A fully worked end-to-end example, including buffer slots and a
per-instance override, is at
[`crates/renderer/examples/dynamic_material.rs`].
[pipeline-readiness scheduler]: src/pipeline_scheduler/mod.rs
[`wait_for_pipelines_ready`]: src/pipeline_scheduler/mod.rs
[`docs/dynamic-materials/contract-opaque.md`]: ../../docs/dynamic-materials/contract-opaque.md
[`docs/dynamic-materials/contract-transparent.md`]: ../../docs/dynamic-materials/contract-transparent.md
[`crates/renderer/examples/dynamic_material.rs`]: examples/dynamic_material.rs
## Shadows quick start
Shadows are off-by-default per light. To turn them on, register
`LightShadowParams` against an inserted `LightKey`. The descriptor
buffer + cascade fit + sampling all light up automatically.
```rust
use awsm_renderer::{
lights::Light,
shadows::{LightShadowParams, LightShadowHardness, MeshShadowFlags},
};
// 1. Insert a directional light. Pass `None` for shadow params (no
// shadow); pass `Some(LightShadowParams { cast: true, .. })` to
// enable shadows in the same call.
let sun = renderer.insert_light(
Light::Directional {
color: [1.0, 0.95, 0.9],
intensity: 3.0,
direction: [0.3, -1.0, 0.3],
},
None,
)?;
// 2. Enable shadows on it. `cast: false` keeps the light but skips
// its shadow pass.
renderer.set_light_shadow_params(sun, LightShadowParams {
cast: true,
hardness: LightShadowHardness::Soft,
cascade_count: 4,
resolution: 2048,
..LightShadowParams::default()
})?;
// 3. (Optional) Override per-mesh defaults. Opaque meshes
// automatically cast + receive; transparent / sprite / particle
// meshes default to neither.
renderer.set_mesh_shadow_flags(some_mesh_key, MeshShadowFlags {
cast: false,
receive: true,
})?;
// 4. Render. The render graph short-circuits shadow generation when
// `renderer.shadows.any_active()` is `false`.
renderer.render(None)?;
```
### Filter modes
`LightShadowHardness` chooses the sample kernel:
- `Hard` — 1-tap `textureSampleCompareLevel`. Crispest, cheapest.
- `Soft` — fixed 3×3 PCF.
- `Pcss` — Percentage-Closer Soft Shadows (blocker search + variable-
kernel PCF). Contact-hardening; reserve for hero lights.
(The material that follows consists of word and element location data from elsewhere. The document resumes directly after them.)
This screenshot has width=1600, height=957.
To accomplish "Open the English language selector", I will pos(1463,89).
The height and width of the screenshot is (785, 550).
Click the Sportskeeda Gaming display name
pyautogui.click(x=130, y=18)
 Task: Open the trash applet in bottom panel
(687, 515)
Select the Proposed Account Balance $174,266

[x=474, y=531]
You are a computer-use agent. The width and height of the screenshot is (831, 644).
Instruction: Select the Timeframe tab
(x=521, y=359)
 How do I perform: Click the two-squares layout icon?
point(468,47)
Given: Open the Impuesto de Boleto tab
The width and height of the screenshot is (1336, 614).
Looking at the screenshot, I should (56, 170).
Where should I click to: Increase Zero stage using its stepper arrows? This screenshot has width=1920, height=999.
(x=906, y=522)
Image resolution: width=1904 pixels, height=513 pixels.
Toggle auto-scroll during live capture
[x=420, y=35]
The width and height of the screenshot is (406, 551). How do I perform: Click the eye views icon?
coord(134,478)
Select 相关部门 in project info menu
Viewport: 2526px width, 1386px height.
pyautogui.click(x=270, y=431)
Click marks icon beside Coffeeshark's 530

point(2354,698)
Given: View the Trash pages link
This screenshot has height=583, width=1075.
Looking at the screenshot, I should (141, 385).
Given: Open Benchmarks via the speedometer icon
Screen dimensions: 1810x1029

### Cascaded directional shadows
Directional lights use up to 4 cascades, split via PSSM with a tunable
`cascade_split_lambda`. Each cascade halves the previous cascade's
resolution (per-cascade shadow LOD). The far cascade can be temporally
throttled via `FarCascadeUpdateRate` to skip its render pass every
2/4/8 frames.
### Point + spot light shadows
`Light::Point` uses a `texture_depth_cube_array` slot pool; capacity
defaults to 8 cube slots (configurable via `ShadowsConfig::max_point_shadows`).
`Light::Spot` packs a perspective shadow map into the same 2D atlas
as directional cascades.
### Screen-space contact shadows
A short screen-space ray-march refines the directional shadow term to
catch micro-occlusion the cascade resolution misses (gaps under feet,
hair, etc). Global toggle: `ShadowsConfig::sscs_enabled`.
### Schema → runtime conversion
`scene_schema::LightShadowConfig` and `MeshShadowConfig` are the
on-disk shapes; the scene-editor's `renderer_bridge::node_sync` is the
only place in the codebase that converts them to the renderer's
runtime `LightShadowParams` / `MeshShadowFlags`. A non-editor consumer
(game runtime, model-tests frontend, standalone tool) skips the
schema crate entirely and constructs `LightShadowParams` directly.